(c)
Figs.8: (a) The fitted curves of the calculated hysteresis area,Ah , for the MTP specimens using different scaling
factor values as shown in Fig.7, illustrating obvious geometry
constraint effect on hysteresis response; (b) The ultimately determined
scaling factor deceases with increasing ofl0 /d0 for the MTP
specimens; and (c) The predicted peak stress evolution using the
finalized identified scaling factors for the MTP specimens of FV566 at
600 °C, indicating the geometry constraint effect on cyclic response.
To further examine the mechanical deformation behavior of the three MTP
specimens, Figs.9 illustrate the stress and strain distribution under
the determined scaling factors (e.g., see Table 2) from loading
direction at 600 °C for FV566. Noted that the spatial distribution is
extracted from the maximum applied displacement point of the initial
cycle at a strain-range of 0.7%. The parallel gauge length regions are
marked between the two highlighted lines. In order to make the
comparison easier, stress contour plots have been presented using the
identical scale. It can be clearly seen from Fig.9a that the highest
predicted stress field shows a common uniform pattern at all the
parallel gauge length regions, with an approximate average value of
~ 420 MPa, which is nearly close to the peak stress
value that SSFS experimental LCF test exhibits at the same loading point
in Fig.7. Additionally, stress heterogeneities can be found at the
fillet radius regions due to the non-uniform geometry and unevenly
distributed loading. Similarly, strain contours have also been presented
in Fig.9b using the same scale for comparison. As can be seen, the
highest strain field from loading direction exhibits an average value of
~ 0.7% between the parallel gauge length, which is the
expected mechanical deformation of MTP specimen in this study. Once
again, strain heterogeneities can be observed at the fillet radius
regions. Thus, according to the numerical perspective in this
subsection, it can be confirmed that the proposed reference strain
approach coupled with UVP model is capable to identify the correct
scaling factor. Furthermore, by using MTP testing, it is possible to
obtain consistent high temperature LCF hysteresis deformation as SSFS
testing under the equivalent condition, despite the experimental errors
and the simplicity of the identification procedure.
Due to the occurrence of geometry constraint effect in non-standard MTP
specimen, the multi-axial stress state at the total effective gauge
length regions can aggravate the accumulated damage and promote failure
such as premature crack initiation under LCF test even a relatively
uniform stress-strain pattern is achieved at the initial fatigue cycle.

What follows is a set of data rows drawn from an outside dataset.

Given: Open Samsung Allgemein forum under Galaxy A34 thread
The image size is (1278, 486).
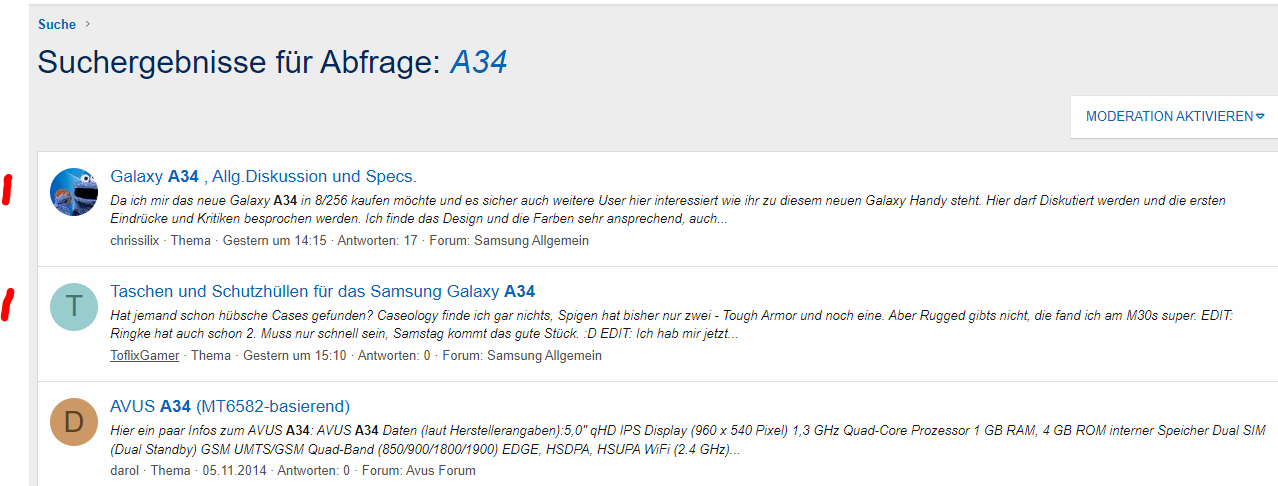Looking at the screenshot, I should [x=531, y=240].
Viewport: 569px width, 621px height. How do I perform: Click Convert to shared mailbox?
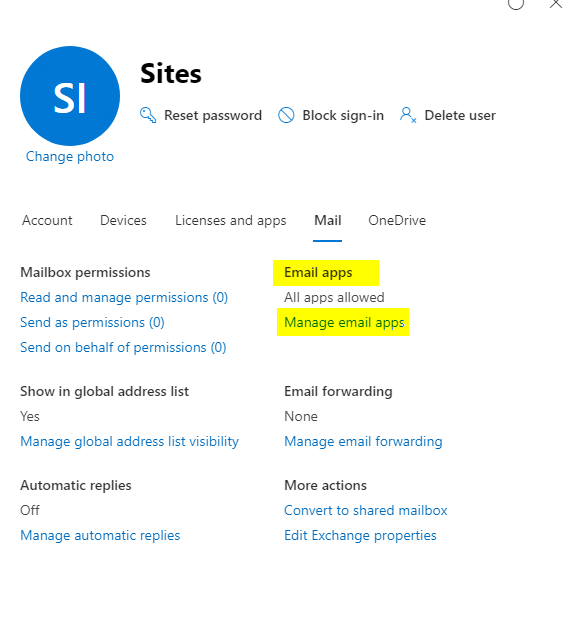coord(365,511)
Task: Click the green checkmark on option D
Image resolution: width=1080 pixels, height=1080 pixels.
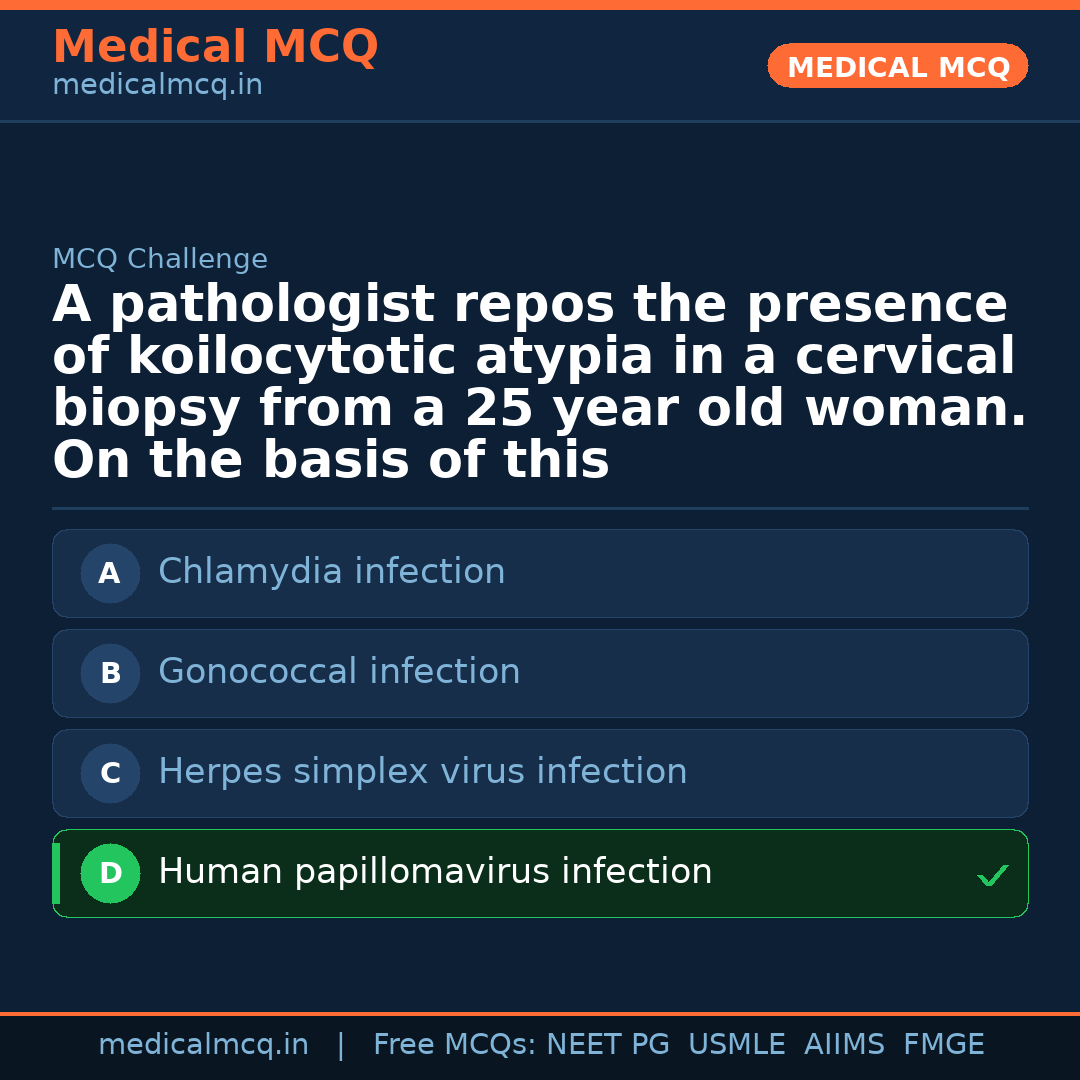Action: tap(992, 875)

Therefore, it is more useful and necessary to examine the visco-plastic
multiplier predicted by the UVP model to see the geometry constraint
effect on the subsequent cyclic behavior. Fig.9c presents the predicted
visco-plastic multiplier distribution for the three MTP specimens using
the determined scaling factors in Table 2 until 58thcycle. Noted that the visco-plastic multiplier contours are set to be
with the fixed minimum and maximum scale for a better comparison. As can
be seen from Fig.9c, the highest accumulation of plastic strain occurs
at the center of MTP-1 specimen with the maximum value of
~ 0.022%, while MTP-2 is capable to carry less amount
of plastic strain with the maximum value of ~ 0.019%
comparing to MTP-1. The accumulation of plastic strain distribution
becomes more mitigated with the maximum value of ~
0.017% in the case of MTP-3 due to the weakest geometry constraint
effect. It can be deduced here that, due to the strongest geometry
constraint effect, the plastic strain accumulates at the fastest rate in
MTP-1, and consequently leading to the shortest fatigue life in the
proposed three non-standard MTP specimens.